It may be premature, however, to conclude that older adults are unable to use retrocues to enhance working memory performance. In our previous study, as in the majority of the young-adult research on retrocueing described above, the cue was based on an item’s spatial location. Studies of VWM make use of feature-bound visual objects as stimuli. In addition to location, these features may include color, shape, orientation, and the like. Of these different features, location is often the least noticeable in real-world applications, and may not always be needed for accurate storage of VWM representations if it is not relevant to the task at hand (e.g., Cowan, Blume, & Saults, 2013; Gilchrist & Cowan, 2014; Woodman, Vogel, & Luck, 2012). Given that older adults encounter greater difficulty with remembering bindings between objects and their locations when it is relevant to the task(e.g., Chalfonte & Johnson, 1996), as it is for many retrocueing studies, it is worth examining whether older adults can effectively use cues related to other object features besides location.

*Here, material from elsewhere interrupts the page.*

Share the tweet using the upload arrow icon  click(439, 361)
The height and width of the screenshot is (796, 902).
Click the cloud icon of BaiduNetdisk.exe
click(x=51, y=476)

Previous research has shown that the benefits procured by the presence of retrocues are influenced by the type of cue that is used. For example, Berryhill and colleagues (Berryhill, Richmond, Shay, & Olson, 2012; Experiment 1) observed retrocue benefits for arrows presented in central fixation, but not for dashes presented in peripheral array locations or digits that indicated the quadrant of the to-be-tested item (but see Matkusura, Cosman, Roper, Vatterott, & Vercera, 2014, which finds that cues in peripheral object locations can function as effectively as cues in central fixation). Moreover, cues based on object features such as color can function as effective retrocues in certain circumstances. Namely, a cue based on an object’s color can be as effective as a location-based cue, provided that the feature-bound objects in a visual array are relatively simple in structure (Li & Saiki, 2015). In light of these findings, we examined whether the age-related differences in the retrocueing effect reported by Duarte et al. (2013) would still be observed when younger and older adults were presented with retrocues that were based on object features that are often more discriminable than object location, such as color or shape.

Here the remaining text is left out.